◆ Requirement ◆
Output all of the data below exactly as given.

[Stored data entries]

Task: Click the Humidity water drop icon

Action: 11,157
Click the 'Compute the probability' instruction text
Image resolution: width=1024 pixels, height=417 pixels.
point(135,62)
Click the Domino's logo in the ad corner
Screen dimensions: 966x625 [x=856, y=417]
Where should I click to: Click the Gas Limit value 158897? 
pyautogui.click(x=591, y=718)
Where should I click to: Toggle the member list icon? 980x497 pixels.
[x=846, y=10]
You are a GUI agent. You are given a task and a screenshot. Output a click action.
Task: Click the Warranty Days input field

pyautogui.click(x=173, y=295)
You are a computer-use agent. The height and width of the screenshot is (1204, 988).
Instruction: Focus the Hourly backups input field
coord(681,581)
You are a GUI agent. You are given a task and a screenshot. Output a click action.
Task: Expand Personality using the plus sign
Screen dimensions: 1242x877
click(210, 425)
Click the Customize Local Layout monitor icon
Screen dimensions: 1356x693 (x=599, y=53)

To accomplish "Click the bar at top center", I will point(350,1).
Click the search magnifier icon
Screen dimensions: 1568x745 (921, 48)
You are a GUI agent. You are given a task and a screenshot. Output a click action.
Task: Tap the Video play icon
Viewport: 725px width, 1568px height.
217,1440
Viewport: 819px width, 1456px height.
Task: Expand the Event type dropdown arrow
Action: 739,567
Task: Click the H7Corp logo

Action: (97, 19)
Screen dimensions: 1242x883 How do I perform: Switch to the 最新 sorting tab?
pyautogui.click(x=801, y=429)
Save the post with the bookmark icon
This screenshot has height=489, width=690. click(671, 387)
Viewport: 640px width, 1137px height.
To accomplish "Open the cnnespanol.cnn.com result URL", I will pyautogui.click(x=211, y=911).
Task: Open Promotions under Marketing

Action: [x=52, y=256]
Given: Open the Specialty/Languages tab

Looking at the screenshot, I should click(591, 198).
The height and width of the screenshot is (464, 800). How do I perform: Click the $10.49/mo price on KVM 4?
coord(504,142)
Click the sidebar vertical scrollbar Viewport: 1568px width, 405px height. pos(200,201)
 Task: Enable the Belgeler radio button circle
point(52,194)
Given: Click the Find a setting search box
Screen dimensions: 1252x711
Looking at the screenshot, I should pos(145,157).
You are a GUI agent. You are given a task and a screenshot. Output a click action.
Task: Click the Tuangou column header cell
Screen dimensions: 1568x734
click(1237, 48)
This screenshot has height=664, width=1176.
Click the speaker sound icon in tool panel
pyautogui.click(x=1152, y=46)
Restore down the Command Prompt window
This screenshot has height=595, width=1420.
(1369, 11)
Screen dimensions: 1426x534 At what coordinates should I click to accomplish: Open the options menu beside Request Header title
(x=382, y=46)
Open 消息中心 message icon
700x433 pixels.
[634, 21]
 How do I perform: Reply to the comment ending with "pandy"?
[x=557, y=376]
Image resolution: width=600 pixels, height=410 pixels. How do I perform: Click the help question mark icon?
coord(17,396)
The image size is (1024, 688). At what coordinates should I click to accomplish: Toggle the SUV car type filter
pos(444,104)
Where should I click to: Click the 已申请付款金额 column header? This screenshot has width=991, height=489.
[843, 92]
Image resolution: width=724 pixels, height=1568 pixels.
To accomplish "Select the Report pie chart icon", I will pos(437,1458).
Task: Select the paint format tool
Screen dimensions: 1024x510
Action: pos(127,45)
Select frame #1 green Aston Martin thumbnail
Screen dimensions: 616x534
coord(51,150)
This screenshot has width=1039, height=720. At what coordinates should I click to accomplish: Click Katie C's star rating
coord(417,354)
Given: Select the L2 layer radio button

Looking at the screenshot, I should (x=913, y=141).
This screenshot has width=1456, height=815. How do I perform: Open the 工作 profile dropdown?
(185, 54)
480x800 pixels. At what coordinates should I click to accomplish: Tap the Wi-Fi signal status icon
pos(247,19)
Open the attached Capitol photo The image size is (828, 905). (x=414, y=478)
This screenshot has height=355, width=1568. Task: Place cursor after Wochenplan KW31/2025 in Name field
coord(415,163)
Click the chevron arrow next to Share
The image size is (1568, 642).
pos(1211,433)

◆ Problem solution ◆
Task: Click the Humidity water drop icon

Action: 11,157
Click the 'Compute the probability' instruction text
Image resolution: width=1024 pixels, height=417 pixels.
point(135,62)
Click the Domino's logo in the ad corner
Screen dimensions: 966x625 [x=856, y=417]
Where should I click to: Click the Gas Limit value 158897? 
pyautogui.click(x=591, y=718)
Where should I click to: Toggle the member list icon? 980x497 pixels.
[x=846, y=10]
You are a GUI agent. You are given a task and a screenshot. Output a click action.
Task: Click the Warranty Days input field

pyautogui.click(x=173, y=295)
You are a computer-use agent. The height and width of the screenshot is (1204, 988).
Instruction: Focus the Hourly backups input field
coord(681,581)
You are a GUI agent. You are given a task and a screenshot. Output a click action.
Task: Expand Personality using the plus sign
Screen dimensions: 1242x877
click(210, 425)
Click the Customize Local Layout monitor icon
Screen dimensions: 1356x693 (x=599, y=53)

To accomplish "Click the bar at top center", I will point(350,1).
Click the search magnifier icon
Screen dimensions: 1568x745 (921, 48)
You are a GUI agent. You are given a task and a screenshot. Output a click action.
Task: Tap the Video play icon
Viewport: 725px width, 1568px height.
217,1440
Viewport: 819px width, 1456px height.
Task: Expand the Event type dropdown arrow
Action: 739,567
Task: Click the H7Corp logo

Action: (97, 19)
Screen dimensions: 1242x883 How do I perform: Switch to the 最新 sorting tab?
pyautogui.click(x=801, y=429)
Save the post with the bookmark icon
This screenshot has height=489, width=690. click(671, 387)
Viewport: 640px width, 1137px height.
To accomplish "Open the cnnespanol.cnn.com result URL", I will pyautogui.click(x=211, y=911).
Task: Open Promotions under Marketing

Action: [x=52, y=256]
Given: Open the Specialty/Languages tab

Looking at the screenshot, I should click(591, 198).
The height and width of the screenshot is (464, 800). How do I perform: Click the $10.49/mo price on KVM 4?
coord(504,142)
Click the sidebar vertical scrollbar Viewport: 1568px width, 405px height. pos(200,201)
 Task: Enable the Belgeler radio button circle
point(52,194)
Given: Click the Find a setting search box
Screen dimensions: 1252x711
Looking at the screenshot, I should pos(145,157).
You are a GUI agent. You are given a task and a screenshot. Output a click action.
Task: Click the Tuangou column header cell
Screen dimensions: 1568x734
click(1237, 48)
This screenshot has height=664, width=1176.
Click the speaker sound icon in tool panel
pyautogui.click(x=1152, y=46)
Restore down the Command Prompt window
This screenshot has height=595, width=1420.
(1369, 11)
Screen dimensions: 1426x534 At what coordinates should I click to accomplish: Open the options menu beside Request Header title
(x=382, y=46)
Open 消息中心 message icon
700x433 pixels.
[634, 21]
 How do I perform: Reply to the comment ending with "pandy"?
[x=557, y=376]
Image resolution: width=600 pixels, height=410 pixels. How do I perform: Click the help question mark icon?
coord(17,396)
The image size is (1024, 688). At what coordinates should I click to accomplish: Toggle the SUV car type filter
pos(444,104)
Where should I click to: Click the 已申请付款金额 column header? This screenshot has width=991, height=489.
[843, 92]
Image resolution: width=724 pixels, height=1568 pixels.
To accomplish "Select the Report pie chart icon", I will pos(437,1458).
Task: Select the paint format tool
Screen dimensions: 1024x510
Action: pos(127,45)
Select frame #1 green Aston Martin thumbnail
Screen dimensions: 616x534
coord(51,150)
This screenshot has width=1039, height=720. At what coordinates should I click to accomplish: Click Katie C's star rating
coord(417,354)
Given: Select the L2 layer radio button

Looking at the screenshot, I should (x=913, y=141).
This screenshot has width=1456, height=815. How do I perform: Open the 工作 profile dropdown?
(185, 54)
480x800 pixels. At what coordinates should I click to accomplish: Tap the Wi-Fi signal status icon
pos(247,19)
Open the attached Capitol photo The image size is (828, 905). (x=414, y=478)
This screenshot has height=355, width=1568. Task: Place cursor after Wochenplan KW31/2025 in Name field
coord(415,163)
Click the chevron arrow next to Share
The image size is (1568, 642).
pos(1211,433)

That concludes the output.